Stored items:
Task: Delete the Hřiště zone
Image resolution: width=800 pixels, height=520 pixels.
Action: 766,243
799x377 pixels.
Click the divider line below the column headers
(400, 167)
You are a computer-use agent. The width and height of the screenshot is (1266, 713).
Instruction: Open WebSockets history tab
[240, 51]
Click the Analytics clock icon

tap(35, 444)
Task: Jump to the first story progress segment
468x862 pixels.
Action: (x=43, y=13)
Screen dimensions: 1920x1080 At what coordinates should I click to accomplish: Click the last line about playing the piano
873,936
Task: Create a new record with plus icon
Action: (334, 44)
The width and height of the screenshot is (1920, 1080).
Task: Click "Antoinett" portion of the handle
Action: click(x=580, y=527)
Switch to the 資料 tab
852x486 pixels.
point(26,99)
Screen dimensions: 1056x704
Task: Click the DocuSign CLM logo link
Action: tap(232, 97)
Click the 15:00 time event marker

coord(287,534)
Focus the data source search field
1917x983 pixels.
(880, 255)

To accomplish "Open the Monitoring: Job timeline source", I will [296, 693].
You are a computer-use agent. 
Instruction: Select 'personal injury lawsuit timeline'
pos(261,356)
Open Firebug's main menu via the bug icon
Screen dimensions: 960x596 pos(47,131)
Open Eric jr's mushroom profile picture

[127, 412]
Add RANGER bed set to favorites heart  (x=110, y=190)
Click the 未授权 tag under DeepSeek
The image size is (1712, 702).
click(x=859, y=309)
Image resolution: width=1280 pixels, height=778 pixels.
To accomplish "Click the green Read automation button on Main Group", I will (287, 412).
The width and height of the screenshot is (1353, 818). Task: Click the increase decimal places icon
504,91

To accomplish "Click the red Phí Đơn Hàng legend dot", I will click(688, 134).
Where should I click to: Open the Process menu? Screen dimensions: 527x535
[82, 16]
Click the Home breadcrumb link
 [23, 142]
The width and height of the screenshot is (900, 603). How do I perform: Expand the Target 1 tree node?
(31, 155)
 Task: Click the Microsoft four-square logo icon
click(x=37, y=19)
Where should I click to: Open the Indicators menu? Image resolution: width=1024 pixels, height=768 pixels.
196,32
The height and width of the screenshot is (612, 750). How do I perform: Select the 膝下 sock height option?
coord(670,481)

What you should do:
All of the data above must be set down again exactly.

Result for this task:
Task: Delete the Hřiště zone
Image resolution: width=800 pixels, height=520 pixels.
Action: 766,243
799x377 pixels.
Click the divider line below the column headers
(400, 167)
You are a computer-use agent. The width and height of the screenshot is (1266, 713).
Instruction: Open WebSockets history tab
[240, 51]
Click the Analytics clock icon

tap(35, 444)
Task: Jump to the first story progress segment
468x862 pixels.
Action: (x=43, y=13)
Screen dimensions: 1920x1080 At what coordinates should I click to accomplish: Click the last line about playing the piano
873,936
Task: Create a new record with plus icon
Action: (334, 44)
The width and height of the screenshot is (1920, 1080).
Task: Click "Antoinett" portion of the handle
Action: click(x=580, y=527)
Switch to the 資料 tab
852x486 pixels.
point(26,99)
Screen dimensions: 1056x704
Task: Click the DocuSign CLM logo link
Action: tap(232, 97)
Click the 15:00 time event marker

coord(287,534)
Focus the data source search field
1917x983 pixels.
(880, 255)

To accomplish "Open the Monitoring: Job timeline source", I will [296, 693].
You are a computer-use agent. 
Instruction: Select 'personal injury lawsuit timeline'
pos(261,356)
Open Firebug's main menu via the bug icon
Screen dimensions: 960x596 pos(47,131)
Open Eric jr's mushroom profile picture

[127, 412]
Add RANGER bed set to favorites heart  (x=110, y=190)
Click the 未授权 tag under DeepSeek
The image size is (1712, 702).
click(x=859, y=309)
Image resolution: width=1280 pixels, height=778 pixels.
To accomplish "Click the green Read automation button on Main Group", I will (287, 412).
The width and height of the screenshot is (1353, 818). Task: Click the increase decimal places icon
504,91

To accomplish "Click the red Phí Đơn Hàng legend dot", I will click(688, 134).
Where should I click to: Open the Process menu? Screen dimensions: 527x535
[82, 16]
Click the Home breadcrumb link
 [23, 142]
The width and height of the screenshot is (900, 603). How do I perform: Expand the Target 1 tree node?
(31, 155)
 Task: Click the Microsoft four-square logo icon
click(x=37, y=19)
Where should I click to: Open the Indicators menu? Image resolution: width=1024 pixels, height=768 pixels.
196,32
The height and width of the screenshot is (612, 750). How do I perform: Select the 膝下 sock height option?
coord(670,481)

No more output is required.